Motor trade body calls for review of UK's transition to zero-emission vehicles
The Society of Motor Manufacturers & Traders (SMMT) warns assumptions fuelling the transition no longer 'stand against the geopolitical and economic reality'.
The SMMT notes that battery costs are 30% more than expected, while energy costs are 80% higher and natural demand far behind government ambition.
The industry body calls for full review of the transition to develop a realistic route to decarbonisation while supporting economic growth.
Its report, Same destination, smarter route: Delivering decarbonisation in the modern market, is said to show that the UK’s transition pathway was built on assumptions that have proved to be over-optimistic.

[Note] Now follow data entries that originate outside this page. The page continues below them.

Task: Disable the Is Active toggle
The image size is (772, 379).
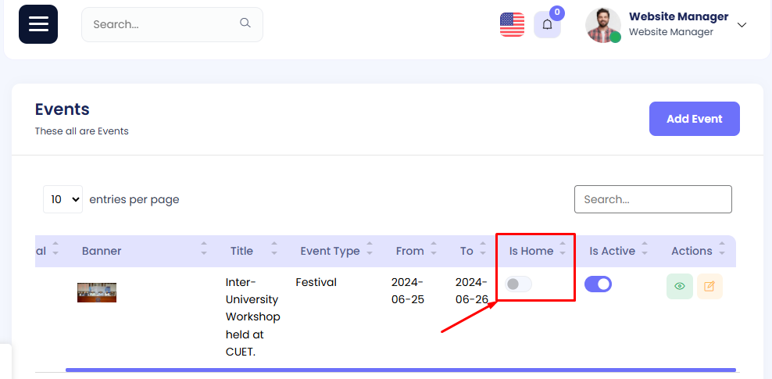Action: pos(598,284)
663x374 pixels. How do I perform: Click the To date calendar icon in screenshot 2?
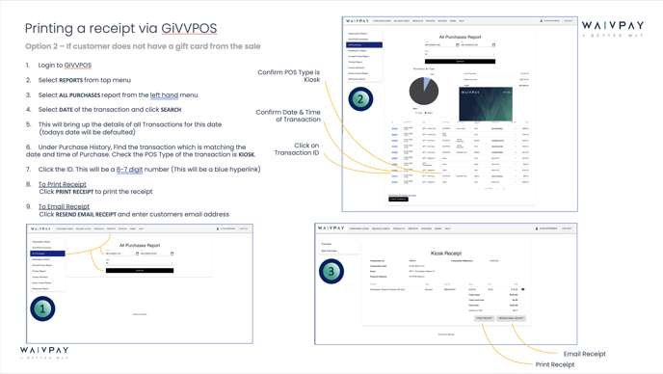coord(493,45)
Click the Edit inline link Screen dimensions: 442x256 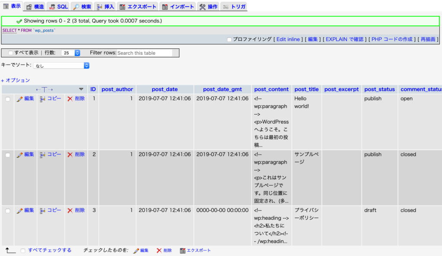coord(288,39)
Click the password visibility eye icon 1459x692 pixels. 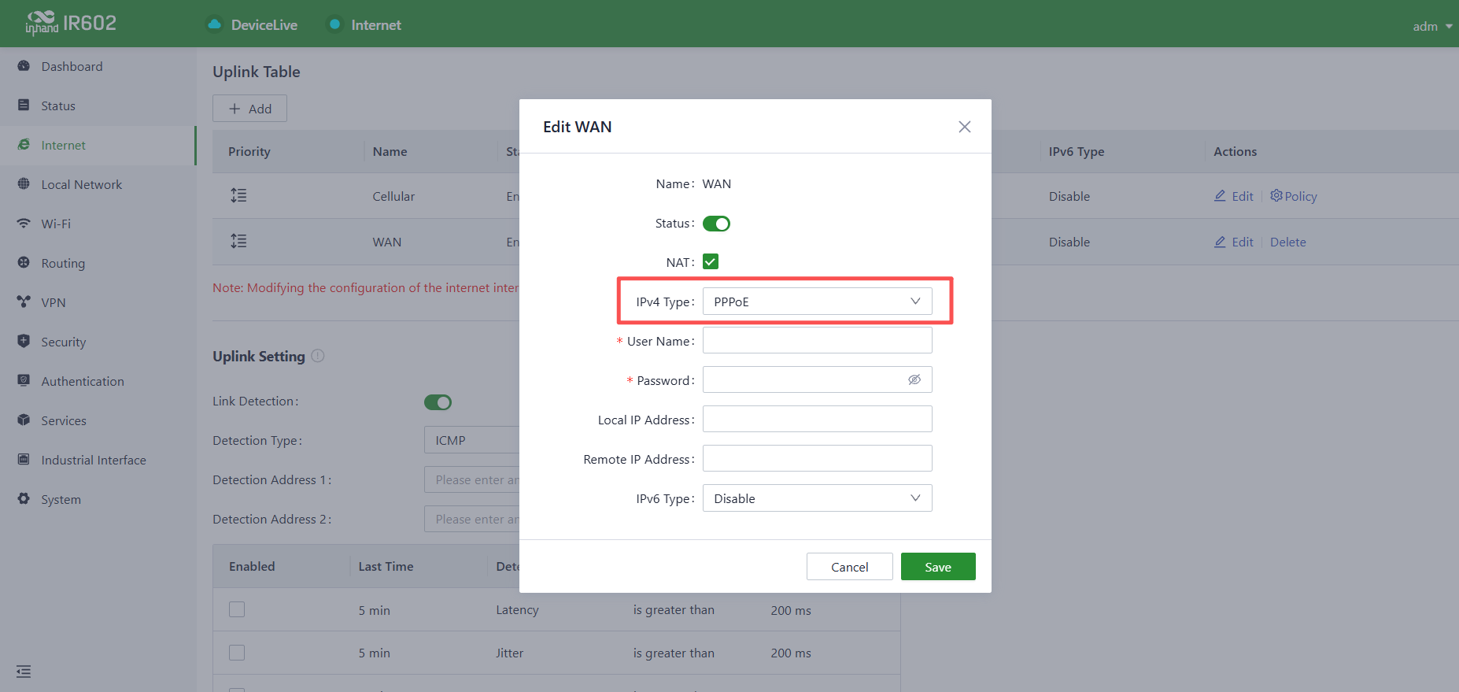coord(914,379)
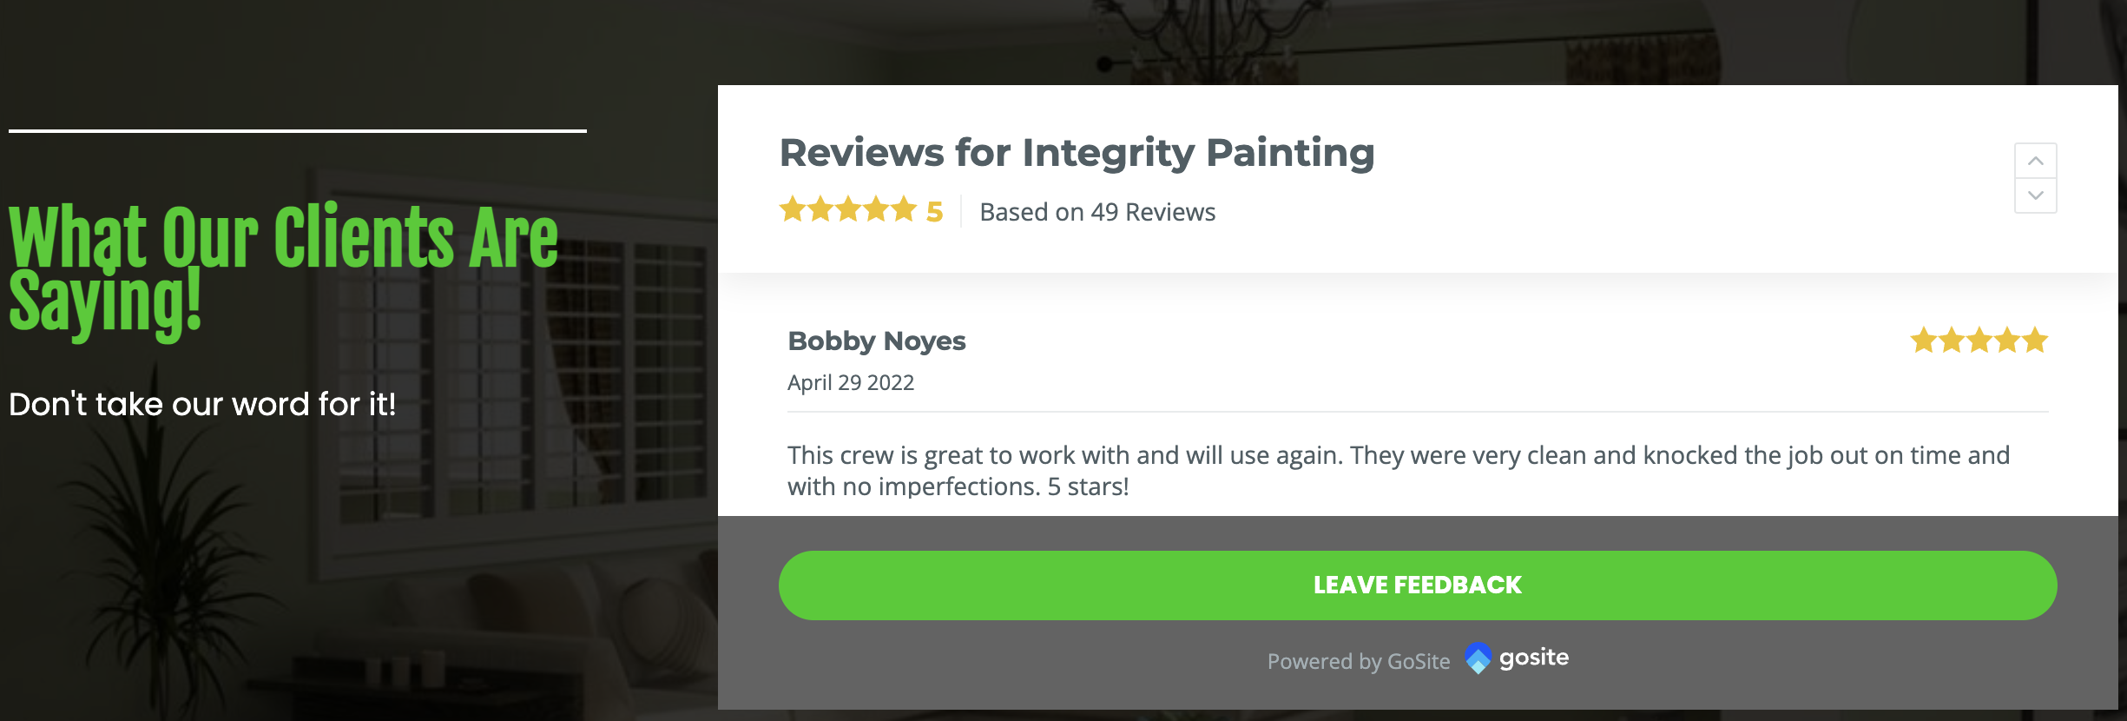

The SMMT says that, while the automotive sector remains fully committed to net-zero, conditions have changed so much, and failing to reassess the route risks undermining the very objectives the policy was designed to achieve.
Also despite having the highest battery electric vehicle (BEV) market share of any major European market, the UK is already falling short of its own expectations.
In 2025, battery-electric vehicles were said to account for 23.4% of new car registrations – below the 28% zero-emission vehicle mandate requirement, and short of the 26% the government originally expected would be achieved without regulation. This is despite a choice of more than 160 BEV models, according to the SMMT.
The society says more than £10bln of discounting by the industry over the last two years has bridged the gap between ambition and demand, as well as mandated flexibilities. But that such subsidies are unsustainable and undeliverable when the targets become tougher at the end of 2027 - 52% for cars and 46% for vans.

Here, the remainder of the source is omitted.